:: AUFGABE ::
Schreib den Text über die Kindheit in Abbott, Texas, nach seinem letzten Satz weiter.

:: ANGEZEIGTER TEXT ::
+ + + + + + +

1
ZUHAUSE
Musik im Blut. Musik im Haus und auf den Feldern. Musik in der Luft, in den Liedern der Vögel, die am klaren blauen Himmel über Texas flogen, im Rauschen des Windes und des Regens. Musik im Herzen meines Vaters, eines feinen Fiddlers, und meiner Mutter, die hübsch singen konnte und die erst meine Schwester Bobbie, das musikalische Wunderkind, und dann zwei Jahre später mich zur Welt brachte.
Meine Mutter hieß Myrle und war eine Dreiviertel-Cherokee. Sie war mit meinem Vater Ira und dessen Eltern, Alfred und Nancy, aus dem bitterarmen Arkansas nach Abbott in Texas gekommen, wo der Boden fruchtbar war und das Ackerland ein gewisses Maß an Hoffnung bot.
Als ich am 29. April 1933 geboren wurde, war Hoffnung ein seltenes Gut. Die Weltwirtschaftskrise hatte das Land schwer getroffen. Als Erwachsener wurde mir klar, dass ich während einer der finstersten Phasen der amerikanischen Wirtschaft aufgewachsen war. Aber das erfuhr ich nur aus Büchern. Das Leben lehrte mich etwas völlig anderes. Was es mich lehrte, war Liebe. Denn wie die Musik war auch die Liebe überall, wohin ich mich wendete, und alles, was ich empfand. Im Grunde waren Musik und Liebe für mich dasselbe, denn ein Lied zu spielen oder zu singen versetzte mich immer in eine liebevolle Stimmung.
Myrle und Ira hatten mit sechzehn geheiratet. Sie ließen sich scheiden, als ich ein halbes Jahr alt war. Zwar hatten sie Bobbie und mir das Leben geschenkt, aber offenbar waren sie nicht füreinander geschaffen.
Myrle war eine Greenhaw, aus einer großen Familie, die über Arkansas und Tennessee verstreut lebte und zu der eine ganze Reihe von Schwarzbrennern und Musikern zählte. Meine Mutter hatte zweifellos etwas Wildes an sich, etwas Exotisches, was zur Folge hatte, dass man sie in Texas für eine Mexikanerin und in Oklahoma für eine Indianerin hielt. Sie war Croupière, Tänzerin, Kellnerin, eine Frau, die das Abenteuer suchte und die Freiheit liebte.
Iras Familie stammte aus den Ozark Mountains, und er wuchs unter Engländern und Iren auf, die ihre alten Traditionen des Geschichtenerzählens, der Volkslieder und des Fiedelns pflegten. Mein Vater war ein guter Fiddler, aber ein noch viel besserer Mechaniker. Irgendwann wurde er sogar Chefmechaniker der Frank Kent Ford Company in Fort Worth. Er war weit weniger vom Fernweh getrieben als meine Mom, und es genügte ihm völlig, sich durch die Honky-Tonks im Norden von Texas zu fiedeln.

+ + + + + + +

:: DATEN ::
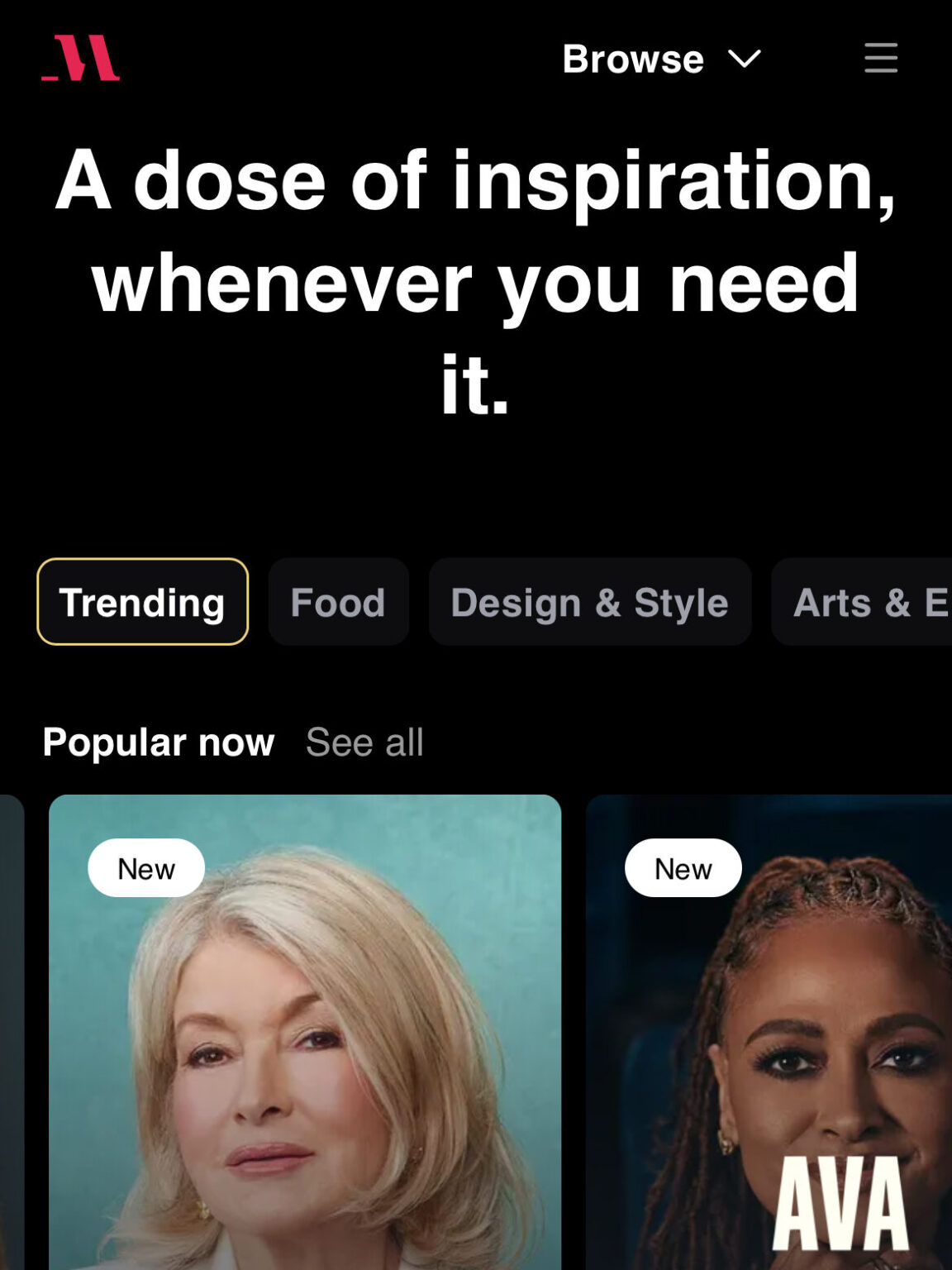The width and height of the screenshot is (952, 1270).
Task: Open the hamburger menu icon
Action: 881,58
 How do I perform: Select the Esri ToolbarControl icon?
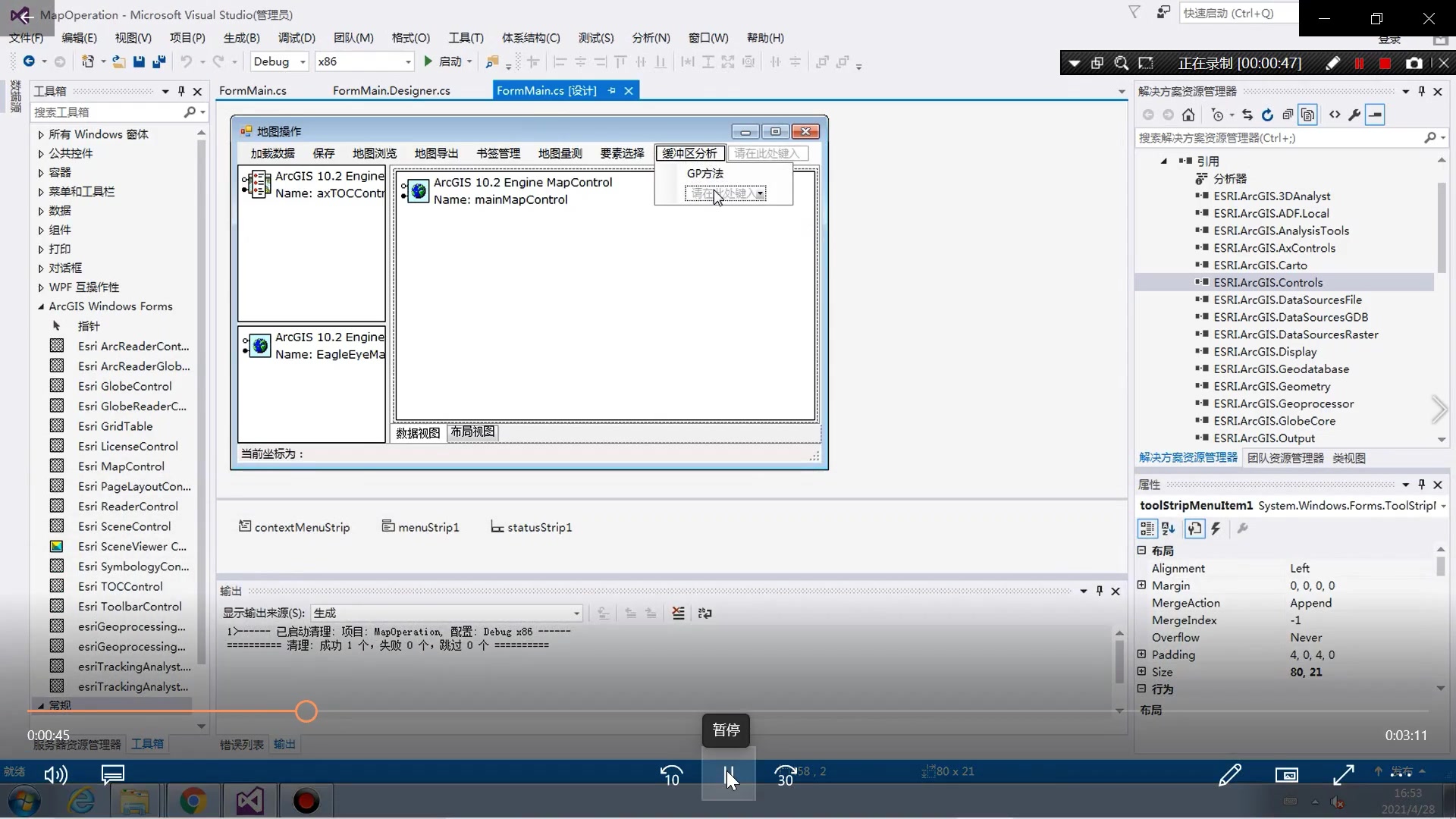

+ + + + + + +

:: DEINE ANTWORT ::
Man sollte meinen, das Fehlen von Mutter und Vater würde bei kleinen Kindern wie Bobbie und mir emotionale Schäden hinterlassen. Nun, ich kann nur sagen, dass das nicht der Fall war. Es war nicht der Fall, weil meine Großeltern – die wir Mama und Daddy nannten – für uns sorgten. Ohne mit der Wimper zu zucken, hatten sie die Verantwortung übernommen. Und neben Bobbie und mir kümmerten sie sich außerdem um unsere ältere Cousine Mildred. Sie widmeten uns ihr ganzes Leben. Ich kann nur sagen: Mich haben sie total verwöhnt.
Da war ich nun also, mitten in der Weltwirtschaftskrise, mitten in Hill County, Texas, in diesem winzigen Ort namens Abbott mit nicht mehr als vierhundert Einwohnern, siebzig Meilen südlich von Dallas und dreißig Meilen nördlich von Waco. Die nächstgelegenen Städte waren West mit dreitausend Einwohnern, sechs Meilen südlich, und Hillsboro mit achttausend Einwohnern, zwölf Meilen nördlich.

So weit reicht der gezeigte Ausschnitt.